Her concern had warmed his heart, but he had told her it was normal for him. It was even expected of him.
(once, he had even understood it – now, he thought of the stories of love between her parents and realized his own family never had that)
Sometimes, when she wasn't there, he could even make himself believe that the flash of something he had seen in her eyes had been because she wanted to be with him too.
But she couldn't. She was Rose, and she was just extraordinary – a witch, a remnant of a girl he would have loved to meet alive but probably never would no matter how much she insisted she could still feel a thread tying her to life.
And he was Scorpius, a Malfoy – great things were to be expected of him, but he would never be like her.
He should let her go. He ought to make her leave. Having her here would only make it harder on him when she finally left, either moving on or getting her life back.

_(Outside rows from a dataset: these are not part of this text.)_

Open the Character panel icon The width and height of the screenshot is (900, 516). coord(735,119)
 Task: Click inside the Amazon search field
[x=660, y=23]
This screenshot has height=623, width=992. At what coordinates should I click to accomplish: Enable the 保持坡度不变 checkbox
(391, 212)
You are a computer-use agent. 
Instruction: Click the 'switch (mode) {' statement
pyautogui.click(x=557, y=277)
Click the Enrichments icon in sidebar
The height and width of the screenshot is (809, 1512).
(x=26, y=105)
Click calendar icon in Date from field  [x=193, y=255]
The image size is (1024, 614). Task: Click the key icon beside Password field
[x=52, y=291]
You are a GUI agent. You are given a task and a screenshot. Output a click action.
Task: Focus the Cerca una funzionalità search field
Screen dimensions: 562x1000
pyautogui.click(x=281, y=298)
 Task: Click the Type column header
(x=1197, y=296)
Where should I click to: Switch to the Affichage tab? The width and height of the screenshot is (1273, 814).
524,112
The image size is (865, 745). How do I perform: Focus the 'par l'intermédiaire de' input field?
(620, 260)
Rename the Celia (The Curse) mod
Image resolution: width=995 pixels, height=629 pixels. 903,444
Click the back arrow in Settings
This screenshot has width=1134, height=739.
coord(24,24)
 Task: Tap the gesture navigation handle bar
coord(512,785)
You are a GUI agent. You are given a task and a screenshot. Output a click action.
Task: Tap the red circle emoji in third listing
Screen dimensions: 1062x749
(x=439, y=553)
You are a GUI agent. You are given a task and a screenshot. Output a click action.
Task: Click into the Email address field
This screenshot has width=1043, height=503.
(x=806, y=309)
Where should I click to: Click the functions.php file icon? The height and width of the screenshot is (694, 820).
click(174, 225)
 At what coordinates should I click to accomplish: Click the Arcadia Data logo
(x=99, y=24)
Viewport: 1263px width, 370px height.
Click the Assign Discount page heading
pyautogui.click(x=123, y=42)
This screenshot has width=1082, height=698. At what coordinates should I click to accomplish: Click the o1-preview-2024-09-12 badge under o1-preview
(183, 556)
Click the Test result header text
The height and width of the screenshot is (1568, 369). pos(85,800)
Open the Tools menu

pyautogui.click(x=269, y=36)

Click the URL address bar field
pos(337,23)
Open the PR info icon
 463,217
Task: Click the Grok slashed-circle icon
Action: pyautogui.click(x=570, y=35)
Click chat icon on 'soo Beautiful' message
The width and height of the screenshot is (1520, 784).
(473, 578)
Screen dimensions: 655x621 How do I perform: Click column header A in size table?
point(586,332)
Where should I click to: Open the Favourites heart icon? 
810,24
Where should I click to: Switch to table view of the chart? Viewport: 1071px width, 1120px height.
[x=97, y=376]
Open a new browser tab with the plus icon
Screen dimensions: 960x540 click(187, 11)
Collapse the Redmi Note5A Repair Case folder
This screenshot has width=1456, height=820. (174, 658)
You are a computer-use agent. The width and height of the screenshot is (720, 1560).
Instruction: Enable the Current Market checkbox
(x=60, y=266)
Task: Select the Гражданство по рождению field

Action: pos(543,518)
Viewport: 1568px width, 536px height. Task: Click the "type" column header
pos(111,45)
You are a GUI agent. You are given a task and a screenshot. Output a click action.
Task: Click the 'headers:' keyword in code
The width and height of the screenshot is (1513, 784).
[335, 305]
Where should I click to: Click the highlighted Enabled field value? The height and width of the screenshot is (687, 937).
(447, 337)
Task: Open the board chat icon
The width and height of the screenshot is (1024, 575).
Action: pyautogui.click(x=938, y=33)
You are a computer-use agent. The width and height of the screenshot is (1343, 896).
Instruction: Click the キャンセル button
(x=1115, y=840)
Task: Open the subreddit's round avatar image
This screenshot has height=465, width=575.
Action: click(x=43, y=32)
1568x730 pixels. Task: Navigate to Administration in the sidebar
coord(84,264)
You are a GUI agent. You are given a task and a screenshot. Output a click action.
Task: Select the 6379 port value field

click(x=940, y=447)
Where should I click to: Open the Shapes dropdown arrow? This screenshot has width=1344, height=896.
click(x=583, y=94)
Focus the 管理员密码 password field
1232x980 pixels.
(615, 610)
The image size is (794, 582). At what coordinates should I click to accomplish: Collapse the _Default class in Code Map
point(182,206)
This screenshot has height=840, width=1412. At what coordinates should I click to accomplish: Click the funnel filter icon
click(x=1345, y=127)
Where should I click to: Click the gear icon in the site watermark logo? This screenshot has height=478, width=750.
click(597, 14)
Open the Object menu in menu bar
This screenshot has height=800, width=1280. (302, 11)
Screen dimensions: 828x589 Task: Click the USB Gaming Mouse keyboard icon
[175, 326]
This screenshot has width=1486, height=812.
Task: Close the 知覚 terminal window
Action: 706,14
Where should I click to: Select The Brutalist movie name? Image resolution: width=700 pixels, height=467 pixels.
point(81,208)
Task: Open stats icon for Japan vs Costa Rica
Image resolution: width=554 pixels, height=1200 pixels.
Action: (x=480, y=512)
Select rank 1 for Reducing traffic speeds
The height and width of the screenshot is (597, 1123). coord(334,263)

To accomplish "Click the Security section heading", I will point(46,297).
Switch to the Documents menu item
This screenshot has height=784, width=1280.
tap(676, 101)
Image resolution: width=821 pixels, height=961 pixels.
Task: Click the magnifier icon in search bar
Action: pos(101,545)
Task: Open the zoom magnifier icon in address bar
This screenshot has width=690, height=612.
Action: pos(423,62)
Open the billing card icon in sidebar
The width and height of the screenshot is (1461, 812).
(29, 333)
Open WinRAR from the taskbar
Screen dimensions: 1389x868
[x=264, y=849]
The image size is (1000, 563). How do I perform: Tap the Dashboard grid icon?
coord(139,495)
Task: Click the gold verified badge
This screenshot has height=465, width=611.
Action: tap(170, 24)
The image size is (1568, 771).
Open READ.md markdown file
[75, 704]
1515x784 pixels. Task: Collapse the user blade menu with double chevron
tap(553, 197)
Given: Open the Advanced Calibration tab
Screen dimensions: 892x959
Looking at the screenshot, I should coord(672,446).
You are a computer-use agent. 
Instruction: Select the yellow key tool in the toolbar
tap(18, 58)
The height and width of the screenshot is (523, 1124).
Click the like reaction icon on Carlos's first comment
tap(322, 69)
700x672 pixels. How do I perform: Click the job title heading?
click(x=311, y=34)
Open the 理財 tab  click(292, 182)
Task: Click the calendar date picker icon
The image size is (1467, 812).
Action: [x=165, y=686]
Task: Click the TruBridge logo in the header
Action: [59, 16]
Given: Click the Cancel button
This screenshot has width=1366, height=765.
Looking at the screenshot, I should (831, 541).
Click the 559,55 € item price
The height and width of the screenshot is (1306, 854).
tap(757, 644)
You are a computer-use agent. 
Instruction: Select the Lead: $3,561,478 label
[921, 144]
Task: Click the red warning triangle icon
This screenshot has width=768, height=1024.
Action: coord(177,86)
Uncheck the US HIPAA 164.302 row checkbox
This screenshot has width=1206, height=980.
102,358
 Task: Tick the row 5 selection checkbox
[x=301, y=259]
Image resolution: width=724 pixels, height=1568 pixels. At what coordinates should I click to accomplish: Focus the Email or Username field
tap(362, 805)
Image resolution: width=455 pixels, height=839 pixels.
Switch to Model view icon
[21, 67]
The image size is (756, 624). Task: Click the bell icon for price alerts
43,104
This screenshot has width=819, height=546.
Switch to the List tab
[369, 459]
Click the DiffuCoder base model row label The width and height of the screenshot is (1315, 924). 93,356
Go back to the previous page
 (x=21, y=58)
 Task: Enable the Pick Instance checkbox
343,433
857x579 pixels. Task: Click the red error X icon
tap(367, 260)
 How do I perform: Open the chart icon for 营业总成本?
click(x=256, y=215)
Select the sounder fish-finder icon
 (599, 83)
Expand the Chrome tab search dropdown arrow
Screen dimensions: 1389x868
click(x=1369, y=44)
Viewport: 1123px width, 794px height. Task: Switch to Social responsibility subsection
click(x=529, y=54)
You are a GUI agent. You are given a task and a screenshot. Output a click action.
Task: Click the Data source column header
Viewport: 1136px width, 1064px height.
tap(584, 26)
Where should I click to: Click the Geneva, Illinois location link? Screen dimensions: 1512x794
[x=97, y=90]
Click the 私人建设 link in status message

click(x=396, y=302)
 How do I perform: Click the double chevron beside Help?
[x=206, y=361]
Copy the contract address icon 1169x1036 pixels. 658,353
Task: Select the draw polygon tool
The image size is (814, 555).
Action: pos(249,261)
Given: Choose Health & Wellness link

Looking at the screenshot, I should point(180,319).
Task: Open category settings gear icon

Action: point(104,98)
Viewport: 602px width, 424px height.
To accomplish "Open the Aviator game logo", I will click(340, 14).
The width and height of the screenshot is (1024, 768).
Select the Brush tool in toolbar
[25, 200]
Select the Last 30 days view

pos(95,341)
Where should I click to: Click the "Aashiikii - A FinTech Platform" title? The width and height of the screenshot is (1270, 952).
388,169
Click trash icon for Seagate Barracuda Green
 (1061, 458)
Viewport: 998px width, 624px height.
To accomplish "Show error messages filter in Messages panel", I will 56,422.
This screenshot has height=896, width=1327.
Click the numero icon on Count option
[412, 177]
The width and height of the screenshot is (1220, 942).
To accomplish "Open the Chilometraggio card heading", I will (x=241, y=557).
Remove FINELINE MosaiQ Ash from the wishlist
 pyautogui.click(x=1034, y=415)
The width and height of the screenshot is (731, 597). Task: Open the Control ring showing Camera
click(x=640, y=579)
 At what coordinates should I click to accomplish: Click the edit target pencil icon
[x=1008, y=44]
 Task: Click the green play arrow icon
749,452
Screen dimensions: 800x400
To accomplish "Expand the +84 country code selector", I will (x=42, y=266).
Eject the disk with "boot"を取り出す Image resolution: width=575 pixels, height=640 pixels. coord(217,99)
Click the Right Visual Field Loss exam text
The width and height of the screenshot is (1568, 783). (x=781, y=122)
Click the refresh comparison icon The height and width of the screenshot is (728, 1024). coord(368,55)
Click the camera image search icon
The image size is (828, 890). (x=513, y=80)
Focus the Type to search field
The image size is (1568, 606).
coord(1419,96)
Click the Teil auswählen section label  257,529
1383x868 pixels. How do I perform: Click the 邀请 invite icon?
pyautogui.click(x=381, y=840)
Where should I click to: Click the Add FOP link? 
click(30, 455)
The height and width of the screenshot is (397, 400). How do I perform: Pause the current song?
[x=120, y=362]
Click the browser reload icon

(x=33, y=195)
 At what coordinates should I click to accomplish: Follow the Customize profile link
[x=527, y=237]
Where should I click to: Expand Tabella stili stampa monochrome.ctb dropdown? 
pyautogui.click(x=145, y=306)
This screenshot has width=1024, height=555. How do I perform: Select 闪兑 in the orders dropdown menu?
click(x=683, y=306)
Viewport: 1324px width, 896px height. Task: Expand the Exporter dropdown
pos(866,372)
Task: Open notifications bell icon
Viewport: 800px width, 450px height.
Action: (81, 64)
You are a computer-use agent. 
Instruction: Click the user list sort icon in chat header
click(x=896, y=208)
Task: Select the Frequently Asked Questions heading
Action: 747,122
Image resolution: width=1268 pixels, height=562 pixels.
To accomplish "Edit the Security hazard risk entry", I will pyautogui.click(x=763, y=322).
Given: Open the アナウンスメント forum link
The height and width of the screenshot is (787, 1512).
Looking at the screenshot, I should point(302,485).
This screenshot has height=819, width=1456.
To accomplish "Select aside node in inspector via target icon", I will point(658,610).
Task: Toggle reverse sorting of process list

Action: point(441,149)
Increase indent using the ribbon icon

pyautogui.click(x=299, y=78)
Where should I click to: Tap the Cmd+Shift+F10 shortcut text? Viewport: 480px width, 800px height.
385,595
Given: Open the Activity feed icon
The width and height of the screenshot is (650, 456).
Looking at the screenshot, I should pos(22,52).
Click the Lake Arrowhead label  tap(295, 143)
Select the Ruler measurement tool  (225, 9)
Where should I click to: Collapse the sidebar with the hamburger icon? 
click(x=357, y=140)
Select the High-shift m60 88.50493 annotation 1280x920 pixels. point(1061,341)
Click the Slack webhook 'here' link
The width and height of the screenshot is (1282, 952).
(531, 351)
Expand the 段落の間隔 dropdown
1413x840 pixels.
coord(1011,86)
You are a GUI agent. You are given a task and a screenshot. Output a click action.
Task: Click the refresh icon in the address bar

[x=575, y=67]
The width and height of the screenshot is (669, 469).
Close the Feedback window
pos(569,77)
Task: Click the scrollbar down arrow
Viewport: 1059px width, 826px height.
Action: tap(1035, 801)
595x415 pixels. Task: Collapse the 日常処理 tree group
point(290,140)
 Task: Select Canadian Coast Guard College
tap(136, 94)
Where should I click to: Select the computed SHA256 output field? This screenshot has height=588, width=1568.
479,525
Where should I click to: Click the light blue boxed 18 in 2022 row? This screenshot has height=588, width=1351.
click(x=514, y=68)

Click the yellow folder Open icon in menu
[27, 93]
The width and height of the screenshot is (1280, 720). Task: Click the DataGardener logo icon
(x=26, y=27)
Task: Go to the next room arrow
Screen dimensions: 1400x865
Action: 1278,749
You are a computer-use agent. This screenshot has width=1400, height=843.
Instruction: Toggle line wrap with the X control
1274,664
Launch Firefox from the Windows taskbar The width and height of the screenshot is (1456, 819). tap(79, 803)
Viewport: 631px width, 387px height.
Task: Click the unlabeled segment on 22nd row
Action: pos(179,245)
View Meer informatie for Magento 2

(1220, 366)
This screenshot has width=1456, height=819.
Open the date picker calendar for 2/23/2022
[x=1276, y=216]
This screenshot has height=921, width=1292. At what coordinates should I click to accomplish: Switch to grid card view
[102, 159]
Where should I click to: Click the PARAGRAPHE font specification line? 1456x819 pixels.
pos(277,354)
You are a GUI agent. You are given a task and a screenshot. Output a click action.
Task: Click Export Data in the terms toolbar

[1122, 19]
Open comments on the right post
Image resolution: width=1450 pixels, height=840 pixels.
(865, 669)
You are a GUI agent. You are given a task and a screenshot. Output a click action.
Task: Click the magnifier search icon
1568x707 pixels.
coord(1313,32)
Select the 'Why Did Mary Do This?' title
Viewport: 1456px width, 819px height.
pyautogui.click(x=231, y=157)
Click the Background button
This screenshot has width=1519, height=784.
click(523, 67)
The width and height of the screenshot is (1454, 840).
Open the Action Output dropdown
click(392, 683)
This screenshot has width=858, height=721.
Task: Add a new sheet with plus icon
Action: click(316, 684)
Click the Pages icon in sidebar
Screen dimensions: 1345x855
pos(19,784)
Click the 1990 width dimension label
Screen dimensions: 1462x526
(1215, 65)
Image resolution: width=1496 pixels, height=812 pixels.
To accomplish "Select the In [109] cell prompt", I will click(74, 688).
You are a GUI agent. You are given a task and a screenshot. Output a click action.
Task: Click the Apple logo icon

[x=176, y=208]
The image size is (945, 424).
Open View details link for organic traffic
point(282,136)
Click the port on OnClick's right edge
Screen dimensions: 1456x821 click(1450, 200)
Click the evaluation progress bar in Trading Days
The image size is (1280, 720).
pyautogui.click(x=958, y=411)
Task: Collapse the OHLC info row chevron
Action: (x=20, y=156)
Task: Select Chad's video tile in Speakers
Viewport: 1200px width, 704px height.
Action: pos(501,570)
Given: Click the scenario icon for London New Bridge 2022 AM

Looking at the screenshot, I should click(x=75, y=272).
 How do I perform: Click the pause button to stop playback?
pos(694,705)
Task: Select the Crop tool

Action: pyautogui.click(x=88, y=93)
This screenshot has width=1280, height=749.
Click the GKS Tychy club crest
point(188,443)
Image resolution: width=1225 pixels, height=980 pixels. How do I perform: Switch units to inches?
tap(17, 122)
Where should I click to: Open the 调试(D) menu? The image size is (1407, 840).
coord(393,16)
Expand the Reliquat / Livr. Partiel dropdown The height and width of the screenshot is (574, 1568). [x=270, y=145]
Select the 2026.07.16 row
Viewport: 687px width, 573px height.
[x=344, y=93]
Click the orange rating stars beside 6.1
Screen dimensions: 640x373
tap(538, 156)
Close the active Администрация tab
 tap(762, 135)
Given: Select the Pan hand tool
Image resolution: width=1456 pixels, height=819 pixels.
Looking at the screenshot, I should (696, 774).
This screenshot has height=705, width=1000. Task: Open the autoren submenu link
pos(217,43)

He was just a crutch to her, someone she could lean on while she waited to be saved. He knew she would end up breaking his heart, because she wasn't here for him.
She would leave, and he would have to go back to his ordinary life, one without a laughing immaterial girl he wished he could hold hands with. Perhaps it would be for the better too.
However, he couldn't let her go now. Perhaps he would never be able to.
(he had never pretended he wasn't selfish like that after all)
v.
He found her crying. It was weird sight, because he could see her tears fall, but they never touched the ground and seem to evaporate midway to the ground.
He wasn't good with crying girls – usually he was even the one to make them cry – but this was Rose, and he had quickly found out that he couldn't stand to her doing anything but smile.
She was rocking back and forth against the wall, almost but never quite touching it and repeating through her sobs "I'm dead, I'm dead" like it was the only thing that mattered to her.
It was the damnedest thing that he couldn't reach to her. It just about broke his heart, and it made him feel like he wanted to vomit.
Who would ever do such a thing to someone as innocent, as wonderful as Rose? Who even could?
He kneeled in front of her and did the only thing he could think of.
"I'm sorry," he whispered as he grazed his fingers just under her eyes, like he could wipe her tears away, "I'm so sorry."
She felt cold, she always felt cold and he shivered. He kept at it until she stopped crying though, even if by then his fingers felt frozen and his knees ached.
"Thank you," she finally said, and he was surprised to hear that her voice was rough when he had only ever heard it smooth, "but you shouldn't have. I know… I know this makes you uncomfortable," she finished as she gestured at herself and the fingers he was trying to warm.
"Nothing you do could ever make me uncomfortable," he answered without thinking, and was almost bewildered to realize that it's true.
She smiled but he sees in her eyes that she didn't believe him.
He had never wanted so much to kiss her, but now was not the time if there would ever be such a thing so instead he just got up and lead her outside where she gazed up at the shining stars above them.
(he didn't need to look to the sky to see a star)
vi.
Maybe years passed, or maybe there were just days.
Time passed, and in the end Rose smiled again. Something had changed that day, but they both played oblivious.
After all, their story was an impossible one.
But was it truly so? It takes only one kiss to break the most terrible curses, and in another world their story could have been one of the fairytales of old.
After all, love is a magic of its own, and one they both had plenty of.